Pralsetinib meets NICE's criteria to be a life-extending treatment at the end of life for people with previously treated NSCLC, but not for untreated NSCLC. The committee concluded that the assumption of pralsetinib's constant benefit over time may be implausible, particularly because there is no trial evidence beyond 18 months. The committee noted the uncertainties informing the cost-effectiveness estimates, including the primary clinical evidence being from a single-arm trial, limitations with the indirect treatment comparisons and a constant treatment benefit for pralsetinib applied throughout the modeled time horizon. Because of these uncertainties, the committee’s preferred cost-effectiveness estimates were above the maximum ICERs considered a cost-effective use of NHS resources for the untreated and treated groups.
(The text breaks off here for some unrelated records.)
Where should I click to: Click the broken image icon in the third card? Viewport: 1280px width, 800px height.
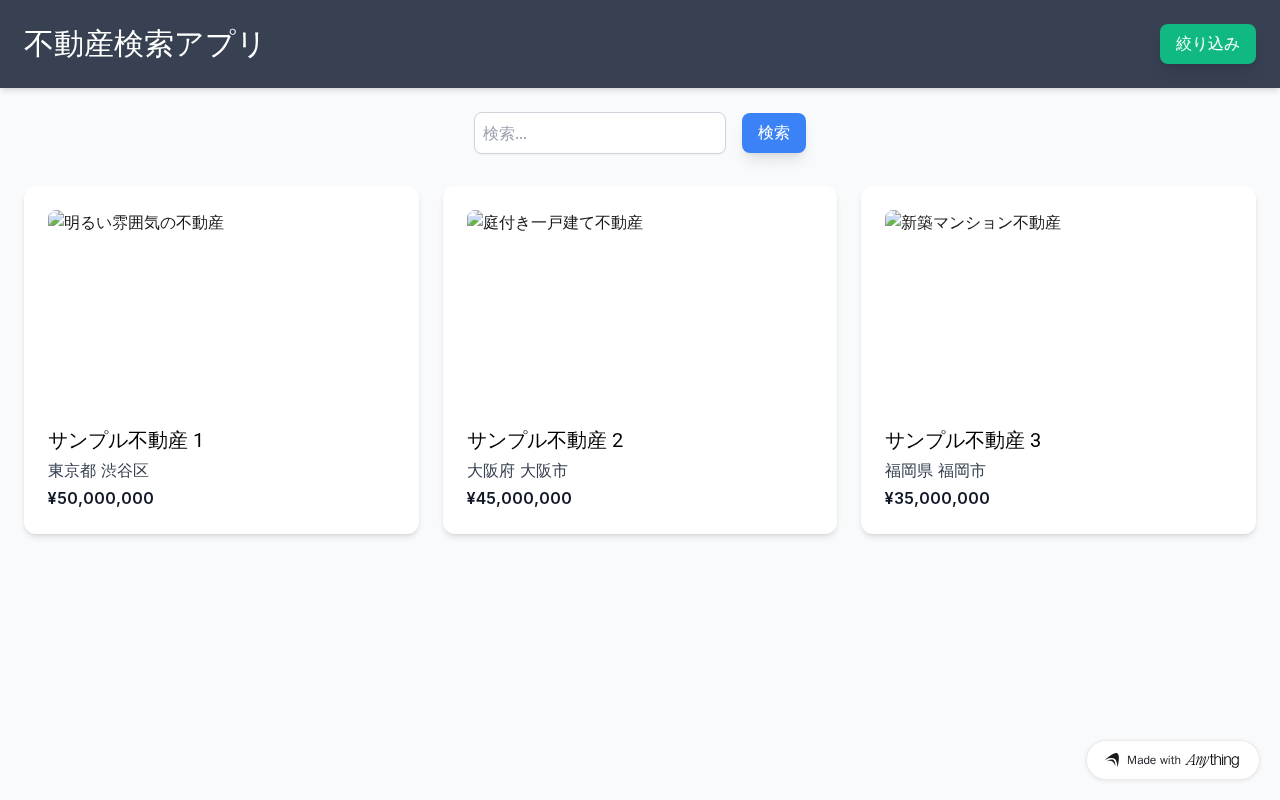click(893, 221)
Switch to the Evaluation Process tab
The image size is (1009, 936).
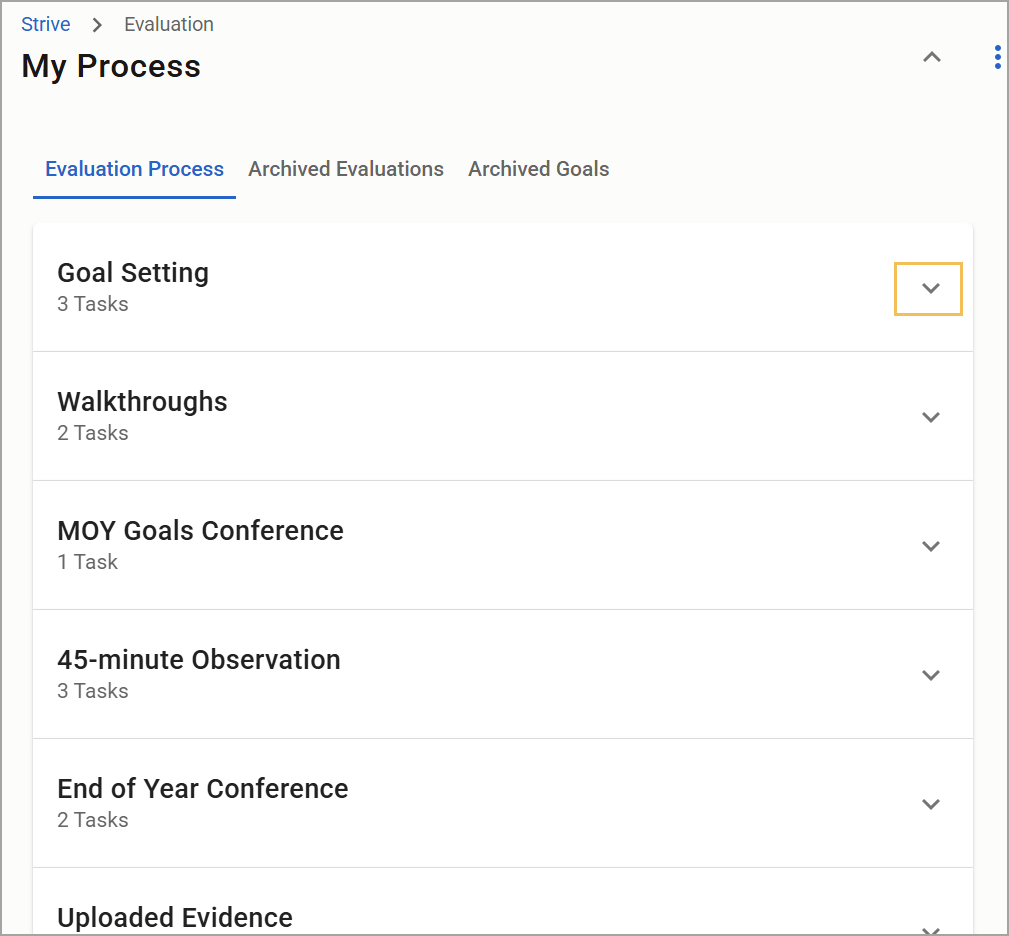tap(134, 169)
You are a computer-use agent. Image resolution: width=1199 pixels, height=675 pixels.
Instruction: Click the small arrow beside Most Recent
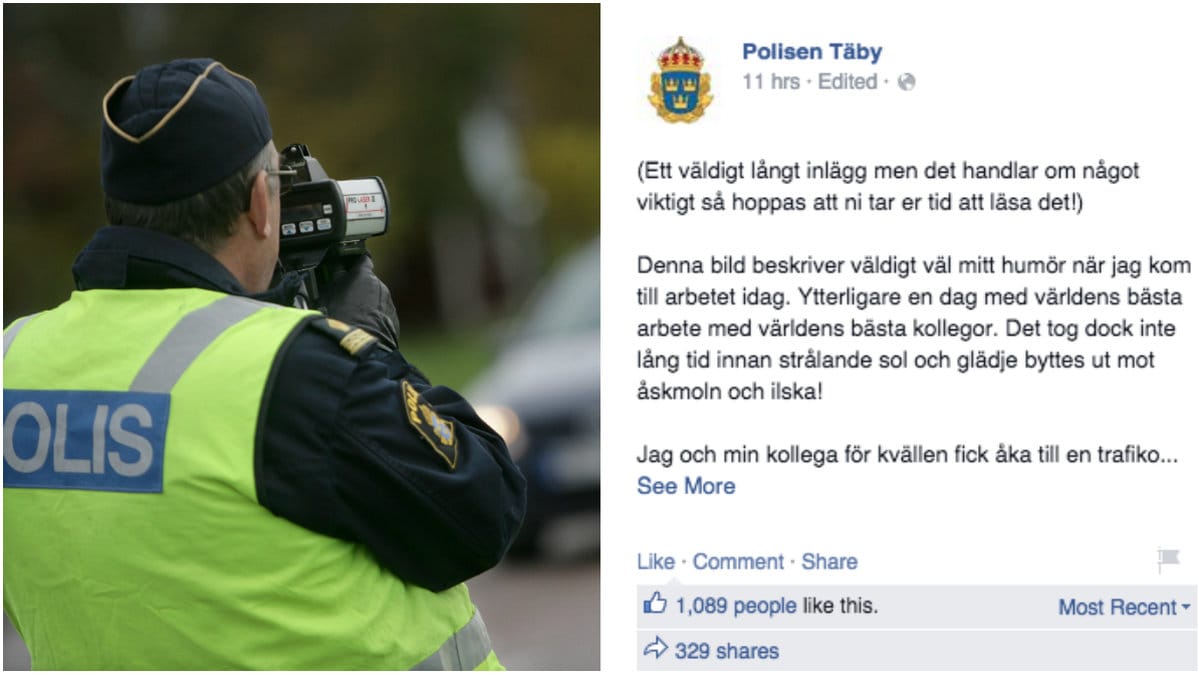tap(1186, 607)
Therefore, pralsetinib was not recommended for routine use.

6 Conclusions

This article describes the STA considering pralsetinib for adult patients with RET fusion-positive advanced NSCLC not previously treated with a RET inhibitor.

This STA illustrates the difficulty with the NICE Technical Support Document recommendation that ideally, mature data should be provided to verify the plausibility of extrapolations of the OS, PFS, and TTD [20]. This recommendation is very rarely put into practice. In this appraisal, the immature data, the indirect comparison of pralsetinib with comparators and the absence of some relevant comparators have played a major role in the recommendation of the committee. Because of the uncertainty in the clinical evidence, the estimates of cost effectiveness are uncertain and too high to be considered a cost-effective use of NHS resources. Therefore, pralsetinib was not recommended for routine use.